↓↓↓

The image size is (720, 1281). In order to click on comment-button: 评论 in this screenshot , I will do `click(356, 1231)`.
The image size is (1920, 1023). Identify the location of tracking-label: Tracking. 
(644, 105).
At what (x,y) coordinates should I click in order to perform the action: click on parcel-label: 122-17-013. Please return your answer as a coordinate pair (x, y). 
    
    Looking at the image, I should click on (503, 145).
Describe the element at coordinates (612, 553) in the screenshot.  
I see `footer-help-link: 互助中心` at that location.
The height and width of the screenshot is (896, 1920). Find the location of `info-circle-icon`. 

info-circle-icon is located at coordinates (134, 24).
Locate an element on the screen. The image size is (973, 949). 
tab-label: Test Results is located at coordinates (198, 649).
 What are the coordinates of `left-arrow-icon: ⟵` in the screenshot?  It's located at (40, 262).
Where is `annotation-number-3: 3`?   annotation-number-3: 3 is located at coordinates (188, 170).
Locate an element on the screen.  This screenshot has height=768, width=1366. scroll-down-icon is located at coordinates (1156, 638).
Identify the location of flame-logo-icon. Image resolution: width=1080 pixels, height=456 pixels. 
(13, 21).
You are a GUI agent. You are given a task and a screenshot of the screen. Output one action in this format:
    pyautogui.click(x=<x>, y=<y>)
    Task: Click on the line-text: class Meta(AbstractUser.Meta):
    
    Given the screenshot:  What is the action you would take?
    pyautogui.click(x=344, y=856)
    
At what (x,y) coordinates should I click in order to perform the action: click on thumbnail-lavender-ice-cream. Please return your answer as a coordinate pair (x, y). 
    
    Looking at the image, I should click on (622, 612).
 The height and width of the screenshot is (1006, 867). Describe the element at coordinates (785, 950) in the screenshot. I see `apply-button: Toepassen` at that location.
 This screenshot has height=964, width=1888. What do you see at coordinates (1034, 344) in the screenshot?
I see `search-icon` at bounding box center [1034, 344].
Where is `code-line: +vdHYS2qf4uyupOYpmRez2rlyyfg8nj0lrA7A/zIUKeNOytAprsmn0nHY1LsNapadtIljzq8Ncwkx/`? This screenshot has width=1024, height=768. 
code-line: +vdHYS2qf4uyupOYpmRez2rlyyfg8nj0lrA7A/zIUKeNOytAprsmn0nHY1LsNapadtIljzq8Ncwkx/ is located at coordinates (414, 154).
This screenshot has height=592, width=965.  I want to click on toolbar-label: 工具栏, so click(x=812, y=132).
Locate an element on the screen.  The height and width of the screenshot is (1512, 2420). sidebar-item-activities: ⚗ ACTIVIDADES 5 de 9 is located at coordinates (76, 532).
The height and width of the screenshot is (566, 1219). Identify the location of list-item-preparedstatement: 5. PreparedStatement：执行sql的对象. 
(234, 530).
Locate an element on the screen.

↑↑↑

## Work required
Reproduce every one of the lines above verbatim, without any alteration.

## Task result
The image size is (720, 1281). In order to click on comment-button: 评论 in this screenshot , I will do `click(356, 1231)`.
The image size is (1920, 1023). Identify the location of tracking-label: Tracking. 
(644, 105).
At what (x,y) coordinates should I click in order to perform the action: click on parcel-label: 122-17-013. Please return your answer as a coordinate pair (x, y). 
    
    Looking at the image, I should click on (503, 145).
Describe the element at coordinates (612, 553) in the screenshot.  
I see `footer-help-link: 互助中心` at that location.
The height and width of the screenshot is (896, 1920). Find the location of `info-circle-icon`. 

info-circle-icon is located at coordinates (134, 24).
Locate an element on the screen. The image size is (973, 949). 
tab-label: Test Results is located at coordinates (198, 649).
 What are the coordinates of `left-arrow-icon: ⟵` in the screenshot?  It's located at (40, 262).
Where is `annotation-number-3: 3`?   annotation-number-3: 3 is located at coordinates (188, 170).
Locate an element on the screen.  This screenshot has height=768, width=1366. scroll-down-icon is located at coordinates (1156, 638).
Identify the location of flame-logo-icon. Image resolution: width=1080 pixels, height=456 pixels. 
(13, 21).
You are a GUI agent. You are given a task and a screenshot of the screen. Output one action in this format:
    pyautogui.click(x=<x>, y=<y>)
    Task: Click on the line-text: class Meta(AbstractUser.Meta):
    
    Given the screenshot:  What is the action you would take?
    pyautogui.click(x=344, y=856)
    
At what (x,y) coordinates should I click in order to perform the action: click on thumbnail-lavender-ice-cream. Please return your answer as a coordinate pair (x, y). 
    
    Looking at the image, I should click on (622, 612).
 The height and width of the screenshot is (1006, 867). Describe the element at coordinates (785, 950) in the screenshot. I see `apply-button: Toepassen` at that location.
 This screenshot has height=964, width=1888. What do you see at coordinates (1034, 344) in the screenshot?
I see `search-icon` at bounding box center [1034, 344].
Where is `code-line: +vdHYS2qf4uyupOYpmRez2rlyyfg8nj0lrA7A/zIUKeNOytAprsmn0nHY1LsNapadtIljzq8Ncwkx/`? This screenshot has width=1024, height=768. 
code-line: +vdHYS2qf4uyupOYpmRez2rlyyfg8nj0lrA7A/zIUKeNOytAprsmn0nHY1LsNapadtIljzq8Ncwkx/ is located at coordinates (414, 154).
This screenshot has height=592, width=965.  I want to click on toolbar-label: 工具栏, so click(x=812, y=132).
Locate an element on the screen.  The height and width of the screenshot is (1512, 2420). sidebar-item-activities: ⚗ ACTIVIDADES 5 de 9 is located at coordinates (76, 532).
The height and width of the screenshot is (566, 1219). Identify the location of list-item-preparedstatement: 5. PreparedStatement：执行sql的对象. 
(234, 530).
Locate an element on the screen.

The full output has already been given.